> Requirement
In the records below, begin at the line that has "Open thread Permissions" and stop after the line that has "Given: Switch to the Transform tab"; quote those lines verbatim and nothing more.

(Material to process)

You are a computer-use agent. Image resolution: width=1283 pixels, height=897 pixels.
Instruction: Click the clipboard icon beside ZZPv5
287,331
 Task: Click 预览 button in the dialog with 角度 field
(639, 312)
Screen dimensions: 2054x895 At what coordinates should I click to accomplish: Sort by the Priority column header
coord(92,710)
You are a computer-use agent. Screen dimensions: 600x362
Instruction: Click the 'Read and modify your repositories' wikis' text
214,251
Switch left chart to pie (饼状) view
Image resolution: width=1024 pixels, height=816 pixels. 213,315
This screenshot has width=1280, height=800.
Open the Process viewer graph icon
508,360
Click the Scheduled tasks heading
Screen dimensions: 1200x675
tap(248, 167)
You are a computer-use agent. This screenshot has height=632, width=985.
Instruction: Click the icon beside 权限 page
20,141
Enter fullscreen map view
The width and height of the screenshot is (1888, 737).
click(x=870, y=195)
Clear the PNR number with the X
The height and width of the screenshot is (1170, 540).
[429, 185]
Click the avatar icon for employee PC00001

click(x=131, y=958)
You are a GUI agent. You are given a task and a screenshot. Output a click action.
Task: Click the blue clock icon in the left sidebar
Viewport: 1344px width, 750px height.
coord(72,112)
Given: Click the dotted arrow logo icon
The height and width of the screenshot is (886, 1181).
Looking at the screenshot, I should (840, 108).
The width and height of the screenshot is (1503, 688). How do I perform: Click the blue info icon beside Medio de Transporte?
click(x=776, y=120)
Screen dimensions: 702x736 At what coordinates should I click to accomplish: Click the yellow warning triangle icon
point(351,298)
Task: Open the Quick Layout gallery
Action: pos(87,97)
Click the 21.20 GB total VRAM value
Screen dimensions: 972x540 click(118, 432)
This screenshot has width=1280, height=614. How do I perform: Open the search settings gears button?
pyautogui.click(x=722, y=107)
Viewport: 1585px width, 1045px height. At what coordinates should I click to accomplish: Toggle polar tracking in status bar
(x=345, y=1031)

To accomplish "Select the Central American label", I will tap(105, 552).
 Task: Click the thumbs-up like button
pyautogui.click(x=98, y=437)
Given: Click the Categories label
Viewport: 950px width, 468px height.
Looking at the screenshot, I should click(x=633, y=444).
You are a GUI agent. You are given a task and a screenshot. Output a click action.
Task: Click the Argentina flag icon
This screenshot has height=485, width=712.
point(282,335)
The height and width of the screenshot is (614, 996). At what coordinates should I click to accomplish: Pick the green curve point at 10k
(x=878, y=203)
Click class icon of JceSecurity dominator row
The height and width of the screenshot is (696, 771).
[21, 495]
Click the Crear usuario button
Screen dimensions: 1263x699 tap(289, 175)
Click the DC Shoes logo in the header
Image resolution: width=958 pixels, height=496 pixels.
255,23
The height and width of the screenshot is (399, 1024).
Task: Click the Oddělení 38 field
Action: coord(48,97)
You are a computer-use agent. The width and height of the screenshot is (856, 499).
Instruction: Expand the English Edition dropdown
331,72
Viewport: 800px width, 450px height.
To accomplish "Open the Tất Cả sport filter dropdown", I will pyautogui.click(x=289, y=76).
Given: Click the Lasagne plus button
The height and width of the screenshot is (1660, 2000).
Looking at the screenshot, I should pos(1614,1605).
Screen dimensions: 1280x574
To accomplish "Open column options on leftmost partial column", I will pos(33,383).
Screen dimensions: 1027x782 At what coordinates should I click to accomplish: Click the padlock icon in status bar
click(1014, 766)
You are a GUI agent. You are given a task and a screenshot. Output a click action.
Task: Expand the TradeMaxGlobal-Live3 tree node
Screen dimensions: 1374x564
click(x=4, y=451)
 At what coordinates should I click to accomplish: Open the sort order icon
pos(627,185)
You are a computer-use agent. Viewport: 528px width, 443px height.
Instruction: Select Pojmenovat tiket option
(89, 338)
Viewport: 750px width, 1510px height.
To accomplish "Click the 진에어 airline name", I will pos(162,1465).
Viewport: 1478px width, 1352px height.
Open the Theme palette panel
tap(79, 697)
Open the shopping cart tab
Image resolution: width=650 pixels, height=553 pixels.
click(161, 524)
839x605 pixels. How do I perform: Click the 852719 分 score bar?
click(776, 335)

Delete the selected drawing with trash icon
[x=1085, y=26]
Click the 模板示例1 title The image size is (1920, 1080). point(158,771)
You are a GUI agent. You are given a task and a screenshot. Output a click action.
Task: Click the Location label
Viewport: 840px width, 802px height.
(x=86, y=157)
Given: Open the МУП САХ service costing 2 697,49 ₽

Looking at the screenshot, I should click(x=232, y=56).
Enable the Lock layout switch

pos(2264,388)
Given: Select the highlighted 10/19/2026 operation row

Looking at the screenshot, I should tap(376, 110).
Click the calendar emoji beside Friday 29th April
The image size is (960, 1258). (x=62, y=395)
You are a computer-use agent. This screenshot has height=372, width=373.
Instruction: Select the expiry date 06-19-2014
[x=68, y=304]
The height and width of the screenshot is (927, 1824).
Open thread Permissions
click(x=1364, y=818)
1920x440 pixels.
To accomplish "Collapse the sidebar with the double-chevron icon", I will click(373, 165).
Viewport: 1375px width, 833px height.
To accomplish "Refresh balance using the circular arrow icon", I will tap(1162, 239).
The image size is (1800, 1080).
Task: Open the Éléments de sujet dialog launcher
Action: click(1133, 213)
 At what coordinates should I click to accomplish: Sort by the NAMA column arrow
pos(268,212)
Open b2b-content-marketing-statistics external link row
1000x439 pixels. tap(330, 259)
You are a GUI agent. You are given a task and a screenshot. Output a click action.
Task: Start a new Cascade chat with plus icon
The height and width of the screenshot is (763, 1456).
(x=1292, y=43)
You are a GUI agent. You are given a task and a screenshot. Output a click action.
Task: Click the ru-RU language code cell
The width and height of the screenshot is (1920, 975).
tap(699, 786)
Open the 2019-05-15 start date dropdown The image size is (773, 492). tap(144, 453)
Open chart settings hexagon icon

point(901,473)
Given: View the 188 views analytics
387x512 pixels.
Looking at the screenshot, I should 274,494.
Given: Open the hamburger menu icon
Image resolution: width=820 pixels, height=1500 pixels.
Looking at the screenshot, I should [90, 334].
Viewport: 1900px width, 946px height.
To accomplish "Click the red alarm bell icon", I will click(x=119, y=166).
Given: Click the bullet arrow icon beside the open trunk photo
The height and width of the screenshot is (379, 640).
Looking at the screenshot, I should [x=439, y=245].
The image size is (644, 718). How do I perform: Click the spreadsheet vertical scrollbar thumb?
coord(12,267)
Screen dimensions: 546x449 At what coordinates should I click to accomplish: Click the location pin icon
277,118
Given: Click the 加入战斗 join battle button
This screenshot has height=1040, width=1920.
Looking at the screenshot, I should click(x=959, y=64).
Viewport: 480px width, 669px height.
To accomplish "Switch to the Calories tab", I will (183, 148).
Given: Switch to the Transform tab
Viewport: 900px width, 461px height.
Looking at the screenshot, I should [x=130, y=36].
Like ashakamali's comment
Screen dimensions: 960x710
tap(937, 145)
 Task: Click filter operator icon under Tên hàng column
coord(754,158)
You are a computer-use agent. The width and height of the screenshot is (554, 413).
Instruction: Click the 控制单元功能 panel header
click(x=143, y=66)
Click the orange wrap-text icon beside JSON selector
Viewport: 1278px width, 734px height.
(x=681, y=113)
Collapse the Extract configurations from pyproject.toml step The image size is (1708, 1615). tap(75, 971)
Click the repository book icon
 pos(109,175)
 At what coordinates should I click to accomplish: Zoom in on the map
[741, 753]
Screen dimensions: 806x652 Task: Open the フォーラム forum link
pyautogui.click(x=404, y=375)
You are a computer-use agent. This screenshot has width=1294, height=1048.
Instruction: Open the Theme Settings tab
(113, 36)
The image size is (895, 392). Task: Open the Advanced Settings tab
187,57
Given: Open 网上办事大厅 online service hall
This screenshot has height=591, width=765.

(End Material to process)

> Solution to this problem
Open thread Permissions
click(x=1364, y=818)
1920x440 pixels.
To accomplish "Collapse the sidebar with the double-chevron icon", I will click(373, 165).
Viewport: 1375px width, 833px height.
To accomplish "Refresh balance using the circular arrow icon", I will tap(1162, 239).
The image size is (1800, 1080).
Task: Open the Éléments de sujet dialog launcher
Action: click(1133, 213)
 At what coordinates should I click to accomplish: Sort by the NAMA column arrow
pos(268,212)
Open b2b-content-marketing-statistics external link row
1000x439 pixels. tap(330, 259)
You are a GUI agent. You are given a task and a screenshot. Output a click action.
Task: Start a new Cascade chat with plus icon
The height and width of the screenshot is (763, 1456).
(x=1292, y=43)
You are a GUI agent. You are given a task and a screenshot. Output a click action.
Task: Click the ru-RU language code cell
The width and height of the screenshot is (1920, 975).
tap(699, 786)
Open the 2019-05-15 start date dropdown The image size is (773, 492). tap(144, 453)
Open chart settings hexagon icon

point(901,473)
Given: View the 188 views analytics
387x512 pixels.
Looking at the screenshot, I should 274,494.
Given: Open the hamburger menu icon
Image resolution: width=820 pixels, height=1500 pixels.
Looking at the screenshot, I should [90, 334].
Viewport: 1900px width, 946px height.
To accomplish "Click the red alarm bell icon", I will click(x=119, y=166).
Given: Click the bullet arrow icon beside the open trunk photo
The height and width of the screenshot is (379, 640).
Looking at the screenshot, I should [x=439, y=245].
The image size is (644, 718). How do I perform: Click the spreadsheet vertical scrollbar thumb?
coord(12,267)
Screen dimensions: 546x449 At what coordinates should I click to accomplish: Click the location pin icon
277,118
Given: Click the 加入战斗 join battle button
This screenshot has height=1040, width=1920.
Looking at the screenshot, I should click(x=959, y=64).
Viewport: 480px width, 669px height.
To accomplish "Switch to the Calories tab", I will (183, 148).
Given: Switch to the Transform tab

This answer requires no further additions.